TASK DESCRIPTION:
Write out the rows word for word, from the line containing "1210x1006 pixels. At" through the line containing "(x=155, y=68)", including both of those lines, and leave out the pictures.

─── MATERIAL FOR THIS TASK ───

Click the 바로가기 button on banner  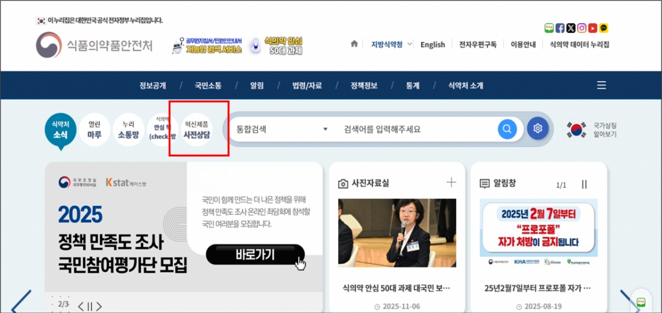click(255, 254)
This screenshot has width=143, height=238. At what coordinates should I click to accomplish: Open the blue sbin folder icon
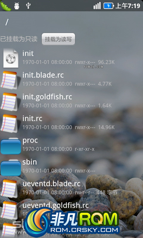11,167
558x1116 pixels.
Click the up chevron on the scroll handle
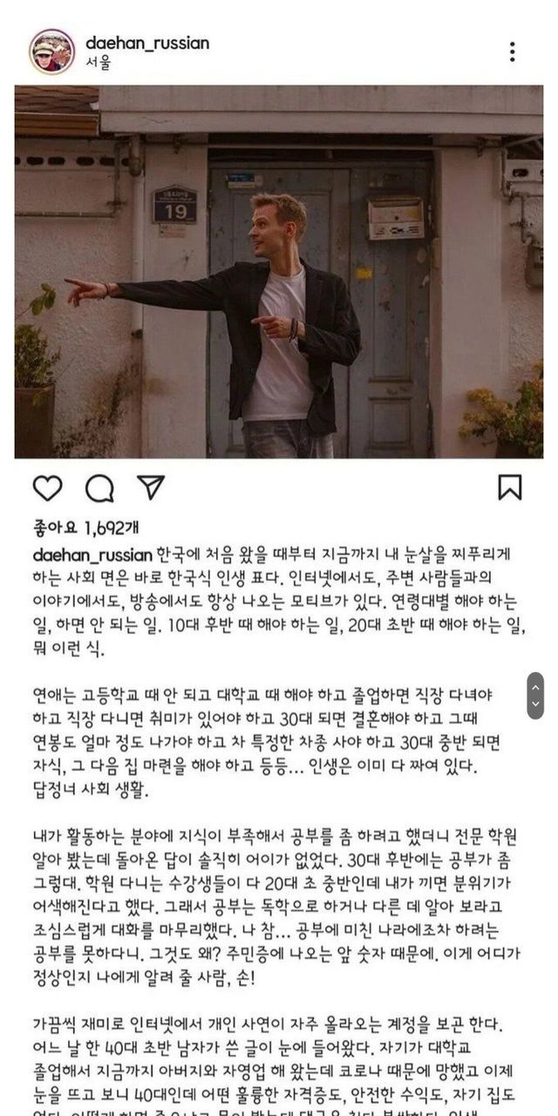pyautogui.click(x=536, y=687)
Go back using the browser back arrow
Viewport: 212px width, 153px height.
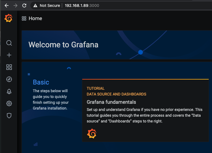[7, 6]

───
─── MATERIAL FOR THIS TASK ───

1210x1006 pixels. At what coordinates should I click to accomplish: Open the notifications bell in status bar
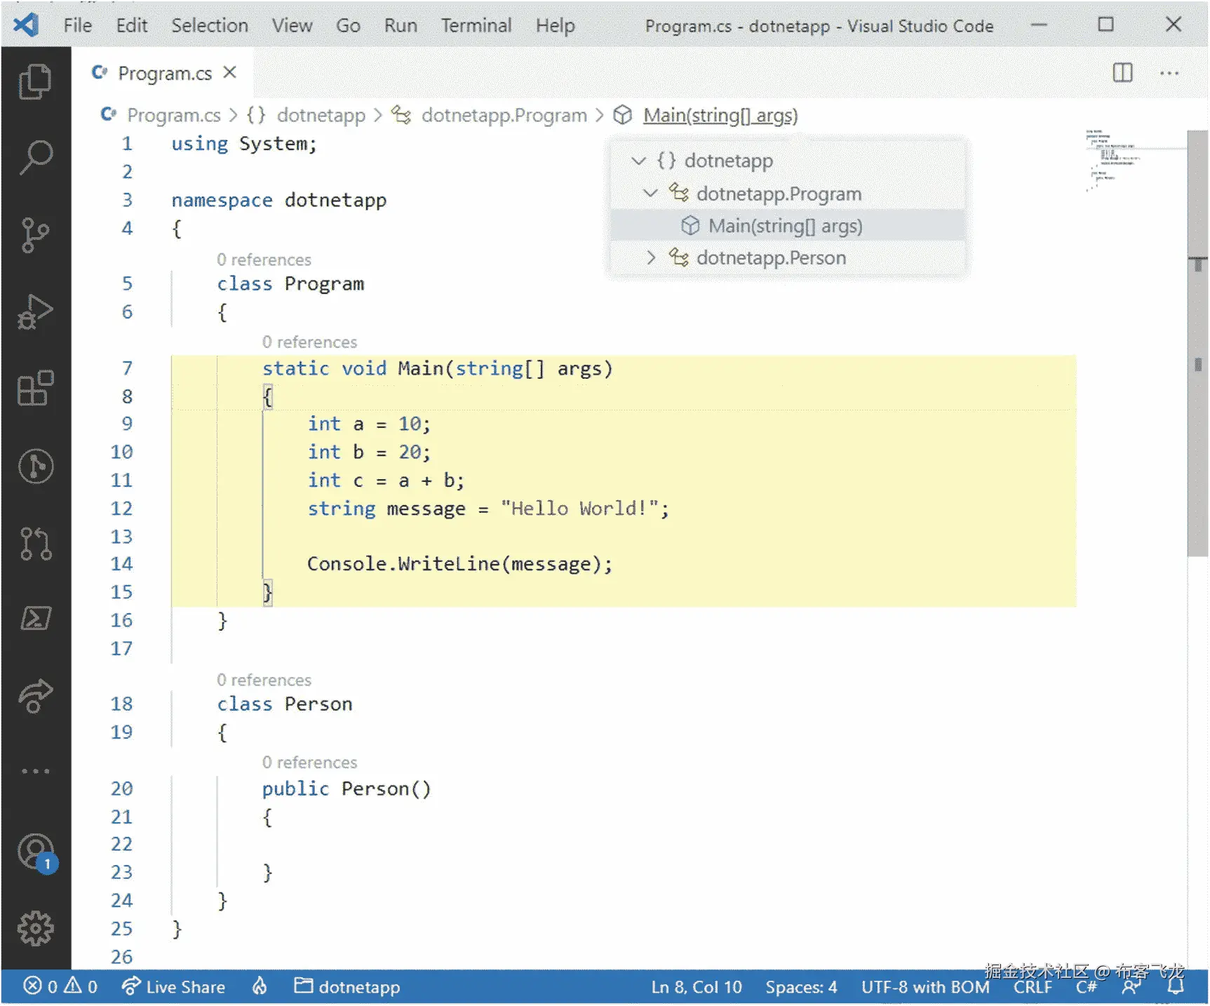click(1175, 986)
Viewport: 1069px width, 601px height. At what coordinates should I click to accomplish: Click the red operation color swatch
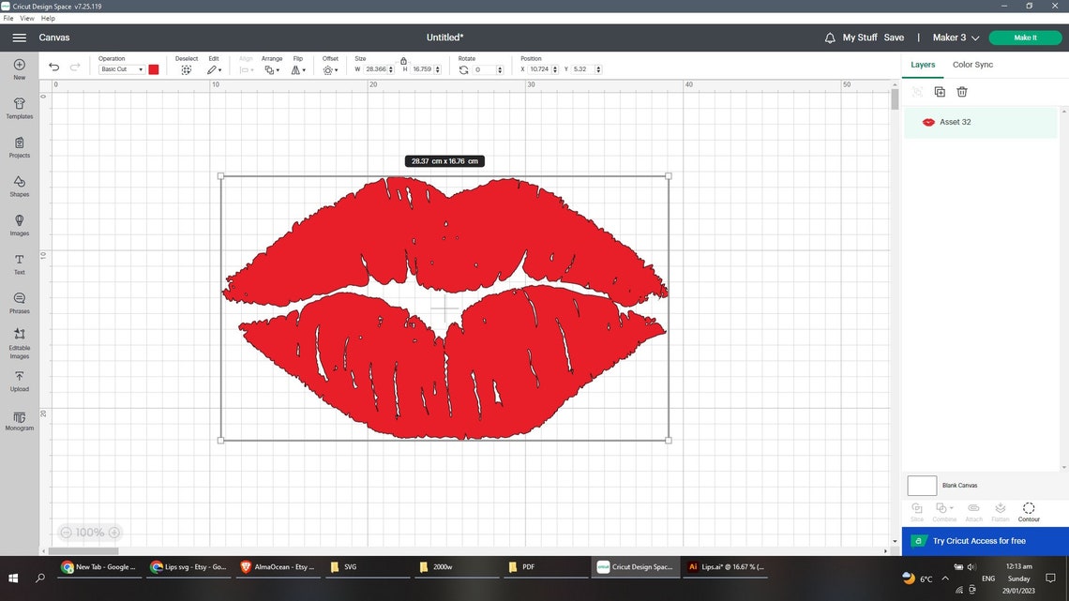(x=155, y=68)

───
─── MATERIAL FOR THIS TASK ───

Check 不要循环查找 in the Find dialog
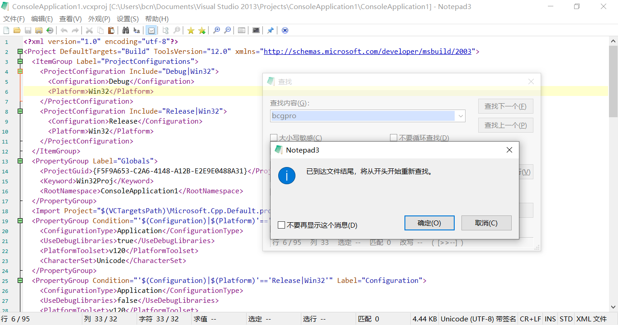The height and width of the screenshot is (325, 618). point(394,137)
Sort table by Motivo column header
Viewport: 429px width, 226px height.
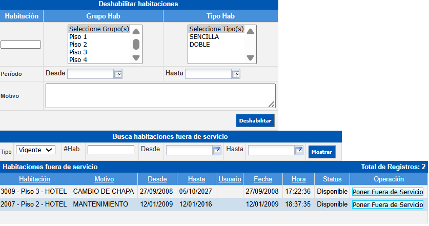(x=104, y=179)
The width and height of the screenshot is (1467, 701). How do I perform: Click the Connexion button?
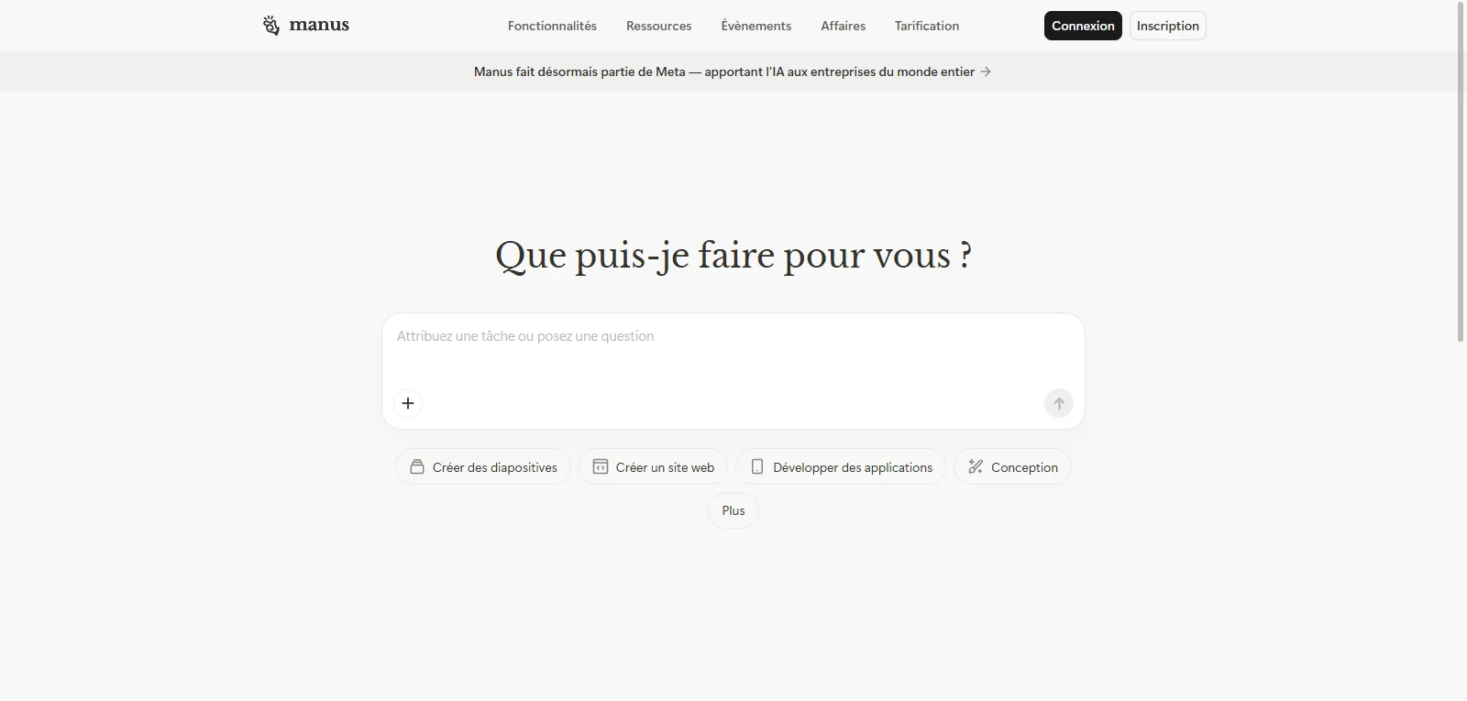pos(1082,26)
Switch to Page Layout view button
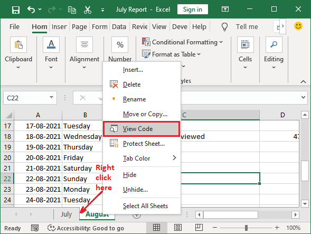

───

TASK RESULT:
1210x1006 pixels. At what coordinates should I click to accomplish: Open the notifications bell in status bar
click(1175, 986)
Viewport: 1069px width, 601px height. At what coordinates should I click to accomplish: Click the red operation color swatch
(x=155, y=68)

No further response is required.